In the passage below about debugging a garbage-collector crash, what environment variable setting stops Visual Studio from routing allocations through its slow debug allocator?

* Supplied passage
::::::::::
On the plus side, the compiler still self-hosts in only a few seconds, so it's not nearly as horrid as it could be.

On the down side, there's a persistent crash deep in the garbage collector that seems to be related to getting invalid stack information from LLVM. This sort of thing has been a plague in the past, and I've lost a lot of hair trying to figure out similar bugs before.

So today's adventure is going to be debugging-heavy!

The first thing I need is a repro. Thankfully, self-hosting the compiler faithfully crashes in the same spot every time. Initially, I run the compiler under the debugger with a Release runtime, hoping it will be fast enough to not drive me insane.

Unfortunately, there's a nasty gotcha to running even Release-built programs under the Visual Studio debugger: all memory allocations go through a slow "debug" allocator. This slows the debugged runtime down to a crawl, and after ten minutes of waiting for the compiler to parse a single file, I said screw it and looked up a way to kill that behavior.

(For the record, set the environment variable _NO_DEBUG_HEAP to 1, reboot, and VS will quit doing this.)

Sadly, even with a fast runtime to test against, it's a Release build, which means that there's far too much optimization going on to easily unravel why this crash is occurring. So back to Debug builds we go!

I get a debug build running soon enough, and after waiting the requisite ten years for LLVM to start up in Debug mode, I quickly discover a new problem: stack overflow!

This is an interesting side effect of debug builds. They don't inline functions, so common Standard Library containers end up using an order of magnitude more stack space for simple operations than they do in optimized builds. Epoch, being very happy to implement lots of things using recursion, finds stack space to be at a premium. Part of the complicating factor here is that the garbage collector itself is recursive, so it too wants a lot of stack space.

So it looks like my next task is to rewrite the recursive garbage collector to be iterative instead. Hurray. Thankfully, it's not terribly hard, and only takes a few minutes. Now to run this debug build again...

After what feels like an eternity or three, the debugger halts - access violation! We're making progress!

A careful examination of the crashed process reveals that the cause of the bug is probably a recent change to the way pattern matching and type decomposition are implemented; there are now locations in the code where stack roots are not initialized to zero, meaning that the garbage collector will happily walk into garbage random memory addresses trying to discover reachable objects.

In order to confirm this theory, I need to dump out the LLVM IR for the compiled program - which weighs in at around 6MB.

Analyzing the LLVM IR seems to corroborate my suspicions. There are indeed edge cases where pattern-matched functions could wind up passing bogus stack roots to the garbage collector. There are two options for fixing this: either figure out a way to eliminate the edge case at code-generation time, or just remove the hack that caused them to be created in the first place.

After waffling for a few minutes, I choose to remove the hack. It'll cost a bit of performance, but stability is more important.

Of course, nothing can ever be that easy. Even with the optimization hack removed, the crash occurs. There must be something deeper going on here.

It takes some deep diving, but I eventually notice something that might be related to the problem. In LLVM, the meta-instruction for flagging a variable as being a stack root is required to appear at the beginning of the function's code (first basic block, to be strictly accurate). In the dumped IR, there are many locations where this is being violated. I wonder if that's stomping on the ability of the JIT to accurately locate stack roots... in any case, it merits investigation.

Examining my code reveals that the fault doesn't lie in the emission of stack root markers; there must be something in LLVM that rearranges them somehow, although disabling all of the LLVM optimization passes fails to correct the crash, so maybe it was a red herring all along.

I need a simpler repro case, or I'm going to go insane waiting for this slow code to run. Thankfully, getting a working compiler back is just a matter of turning the GC back off for the time being, so I can build a simple test-case program.

Annoyingly, the first test case I build works fine, garbage collection and all.

Eventually, the head-scratching gets old and boring, and I think it's time to take a break from this sucker for a while. I'm not making any progress and I've quit thinking clearly; more just staring blankly at the screen hoping for inspiration.

So yeah... we'll try this again later!
::::::::::
* Provided material
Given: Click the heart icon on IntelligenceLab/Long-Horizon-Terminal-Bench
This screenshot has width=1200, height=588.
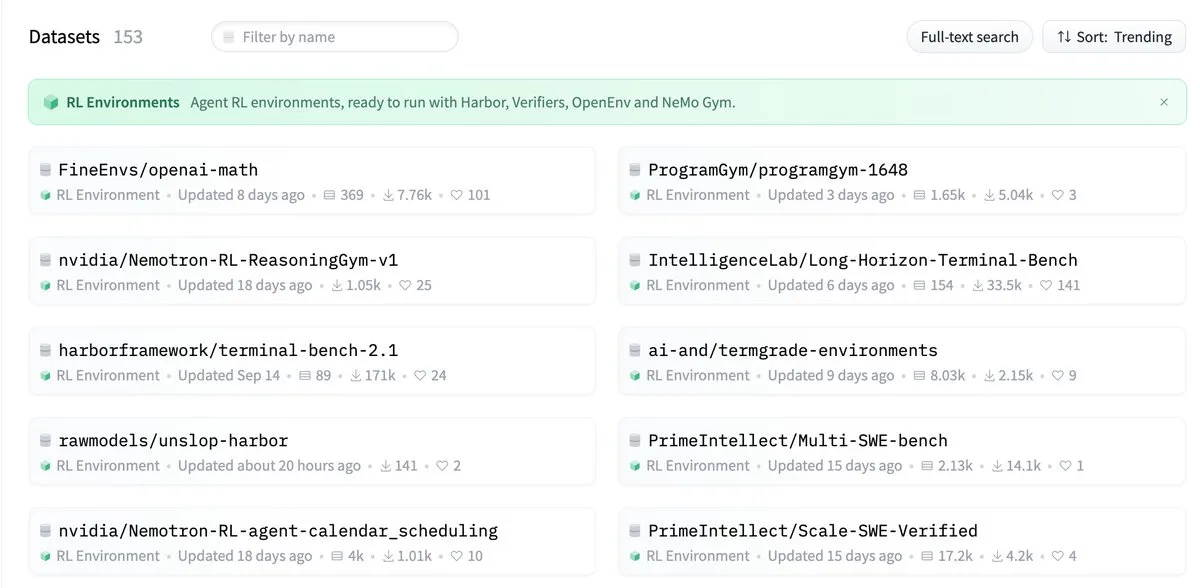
::::::::::
* Result below
Setting _NO_DEBUG_HEAP to 1, then rebooting.